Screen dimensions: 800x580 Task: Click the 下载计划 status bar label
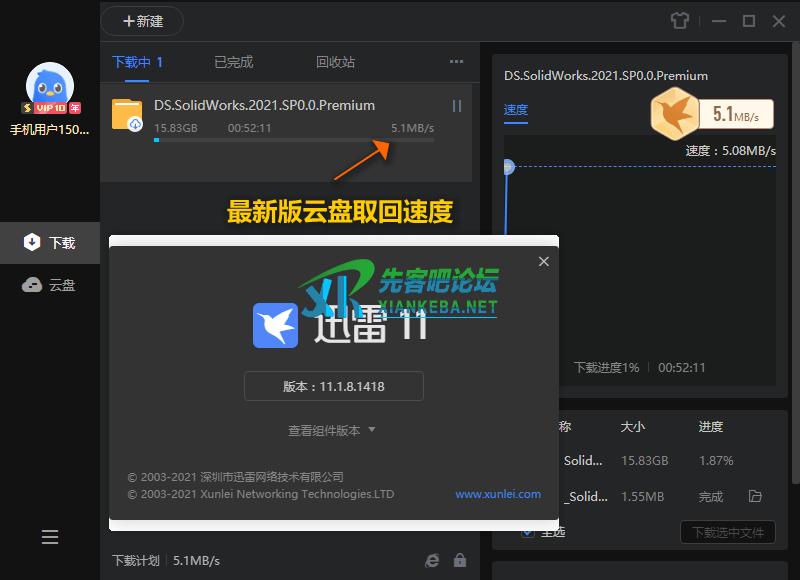135,561
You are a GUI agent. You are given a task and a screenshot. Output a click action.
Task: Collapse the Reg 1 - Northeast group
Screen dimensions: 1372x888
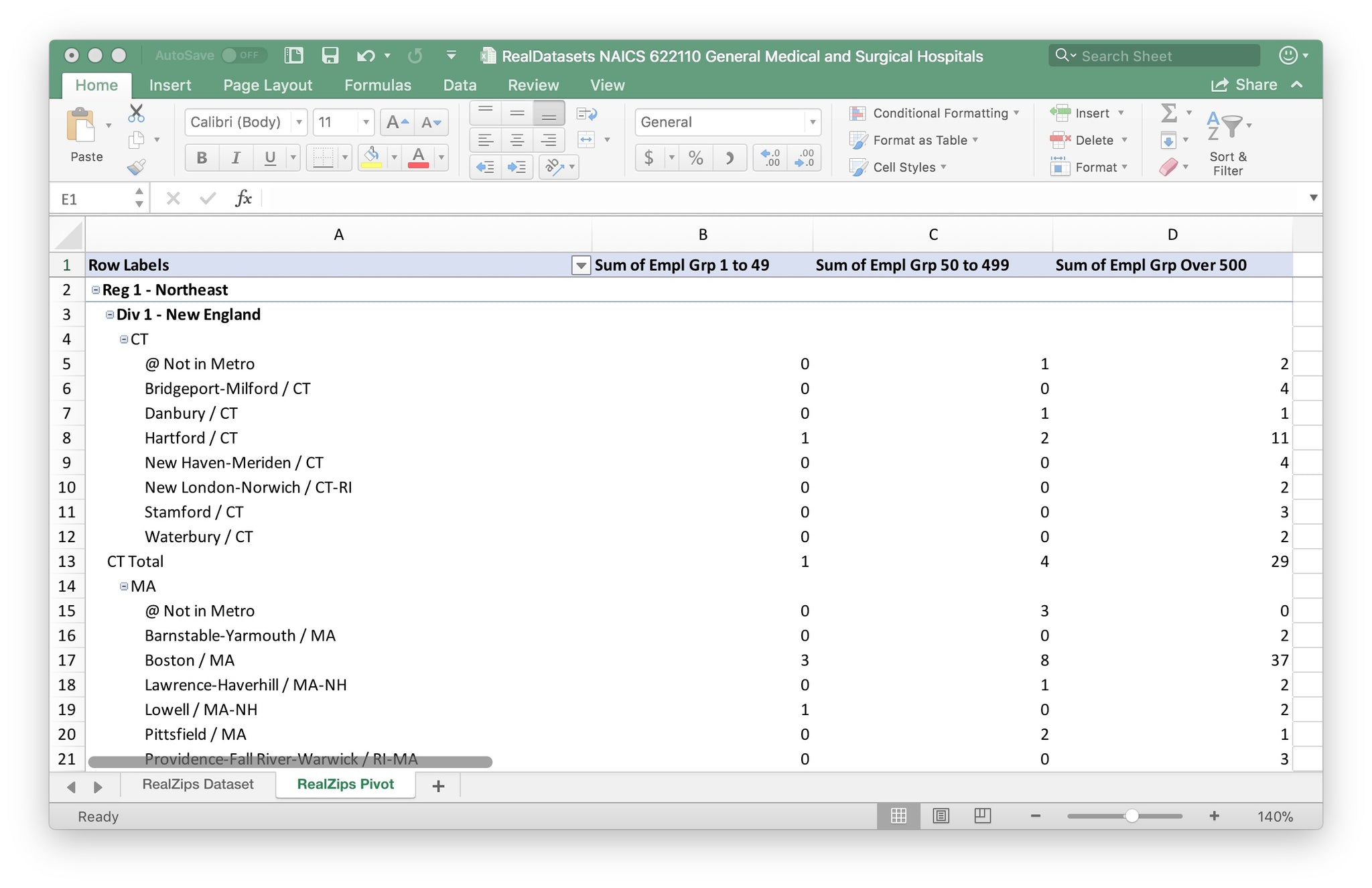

JOB:
Render the entries above as a Markdown table with the columns Row and Entry Line, numbering each line and skipping any blank lines. Omit the pictures from the table.

COMPLETE ANSWER:
| Row | Entry Line |
|---|---|
| 1 | Screen dimensions: 800x580 Task: Click the 下载计划 status bar label |
| 2 | 135,561 |
| 3 | You are a GUI agent. You are given a task and a screenshot. Output a click action. |
| 4 | Task: Collapse the Reg 1 - Northeast group |
| 5 | Screen dimensions: 1372x888 |